函数返回值为读取到的数据包的数量,<=nb_pkts。
4. 物理层发包函数
static inline uint16_t
rte_eth_tx_burst(uint16_t port_id, uint16_t queue_id,
struct rte_mbuf **tx_pkts, uint16_t nb_pkts)
函数功能:
对于网口port_id,将内存指针tx_pkts指向的nb_pkts个包放入queue_id队列上。
函数参数:
uint16_t port_id,网口id,本例程选择的网口id为当前网口与1异或;uint16_t queue_id,队列id;struct rte_mbuf **tx_pkts,内存指针,指向发送队列的首个数据包;const uint16_t nb_pkts,最多发送包的个数,本例程为刚刚网口所接收到的数据包的个数。
函数返回值为发送的数据包的数量,<=nb_pkts。
5. 数据包内存释放(DROP接收到的包)
static inline void rte_pktmbuf_free(struct rte_mbuf *m)
函数功能:
将数据包m的内存空间归还给数据包缓冲池。
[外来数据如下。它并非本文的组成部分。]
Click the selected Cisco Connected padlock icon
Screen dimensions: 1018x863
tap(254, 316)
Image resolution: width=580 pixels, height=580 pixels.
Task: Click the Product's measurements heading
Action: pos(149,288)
对于比较大、在内存空间中被分片的数据包,将其所有的分片内存空间都归还给数据包缓冲池。
6. unlikely/likely分支预测
#ifndef likely
#define likely(x) __builtin_expect(!!(x), 1)
#endif /* likely */
在计算机体系结构中,流水线级指令处理器采用分支预测的方法进行指令预取,但是对于条件指令,如果预取错误将会导致利用率降低。
likely是倾向于将指令预取为if条件满足的指令块,unlikely倾向于将指令预取为if条件不满足的指令块。